> _Task input_
-------------------------

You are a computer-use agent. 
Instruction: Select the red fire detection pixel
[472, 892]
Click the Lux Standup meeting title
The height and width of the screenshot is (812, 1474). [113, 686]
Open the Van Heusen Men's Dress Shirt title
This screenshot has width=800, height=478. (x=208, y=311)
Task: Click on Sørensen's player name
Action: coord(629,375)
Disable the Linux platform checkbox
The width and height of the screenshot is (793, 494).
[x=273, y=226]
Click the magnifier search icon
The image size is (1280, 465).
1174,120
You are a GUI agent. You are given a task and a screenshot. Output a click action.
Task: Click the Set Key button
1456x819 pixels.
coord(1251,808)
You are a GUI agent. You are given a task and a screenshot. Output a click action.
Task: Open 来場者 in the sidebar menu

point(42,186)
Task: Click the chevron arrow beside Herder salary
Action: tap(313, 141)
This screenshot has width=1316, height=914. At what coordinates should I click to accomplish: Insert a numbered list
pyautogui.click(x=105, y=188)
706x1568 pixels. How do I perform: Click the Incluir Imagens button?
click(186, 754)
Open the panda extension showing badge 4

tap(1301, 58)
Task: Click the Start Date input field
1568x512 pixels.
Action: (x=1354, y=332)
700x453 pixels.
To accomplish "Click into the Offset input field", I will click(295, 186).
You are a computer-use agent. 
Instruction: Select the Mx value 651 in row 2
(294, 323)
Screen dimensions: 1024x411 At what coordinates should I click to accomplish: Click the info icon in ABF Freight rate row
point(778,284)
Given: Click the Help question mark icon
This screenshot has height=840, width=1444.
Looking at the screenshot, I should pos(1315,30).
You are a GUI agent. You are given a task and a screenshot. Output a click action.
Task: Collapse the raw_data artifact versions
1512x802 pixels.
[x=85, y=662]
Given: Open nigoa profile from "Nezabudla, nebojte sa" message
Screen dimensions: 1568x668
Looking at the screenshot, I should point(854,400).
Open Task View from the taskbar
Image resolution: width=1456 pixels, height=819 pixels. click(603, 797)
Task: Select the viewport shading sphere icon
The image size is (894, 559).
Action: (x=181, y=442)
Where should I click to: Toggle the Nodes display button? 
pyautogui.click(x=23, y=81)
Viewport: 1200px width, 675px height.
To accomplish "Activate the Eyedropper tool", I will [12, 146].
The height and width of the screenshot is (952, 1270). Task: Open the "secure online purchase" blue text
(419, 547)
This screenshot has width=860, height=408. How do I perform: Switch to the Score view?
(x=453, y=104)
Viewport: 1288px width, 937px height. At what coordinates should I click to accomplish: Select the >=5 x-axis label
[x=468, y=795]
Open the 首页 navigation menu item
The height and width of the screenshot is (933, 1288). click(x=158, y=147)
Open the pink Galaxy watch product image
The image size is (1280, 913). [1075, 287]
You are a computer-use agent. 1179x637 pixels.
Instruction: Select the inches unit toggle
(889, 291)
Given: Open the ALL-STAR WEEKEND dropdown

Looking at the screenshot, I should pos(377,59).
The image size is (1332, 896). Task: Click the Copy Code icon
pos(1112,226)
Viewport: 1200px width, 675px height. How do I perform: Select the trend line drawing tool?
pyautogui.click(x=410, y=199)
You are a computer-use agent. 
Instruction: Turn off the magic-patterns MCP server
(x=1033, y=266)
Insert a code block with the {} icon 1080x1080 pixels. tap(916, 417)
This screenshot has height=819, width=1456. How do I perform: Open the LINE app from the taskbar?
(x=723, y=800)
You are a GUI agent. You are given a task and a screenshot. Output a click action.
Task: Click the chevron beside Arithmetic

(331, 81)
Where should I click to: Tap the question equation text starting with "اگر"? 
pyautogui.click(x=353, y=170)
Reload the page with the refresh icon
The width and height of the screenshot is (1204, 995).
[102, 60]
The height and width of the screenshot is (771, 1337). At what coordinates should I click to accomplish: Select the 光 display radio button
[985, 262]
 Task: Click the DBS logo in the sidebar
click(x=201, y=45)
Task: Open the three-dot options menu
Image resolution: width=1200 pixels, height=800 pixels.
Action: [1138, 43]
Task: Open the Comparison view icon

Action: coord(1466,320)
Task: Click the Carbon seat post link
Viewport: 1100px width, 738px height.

-------------------------

> _Written task_
List every line in the items above that contains the word "This". Case counts.

> _Written solution_
This screenshot has width=800, height=478. (x=208, y=311)
This screenshot has width=1316, height=914. At what coordinates should I click to accomplish: Insert a numbered list
This screenshot has height=840, width=1444.
This screenshot has width=860, height=408. How do I perform: Switch to the Score view?
This screenshot has height=819, width=1456. How do I perform: Open the LINE app from the taskbar?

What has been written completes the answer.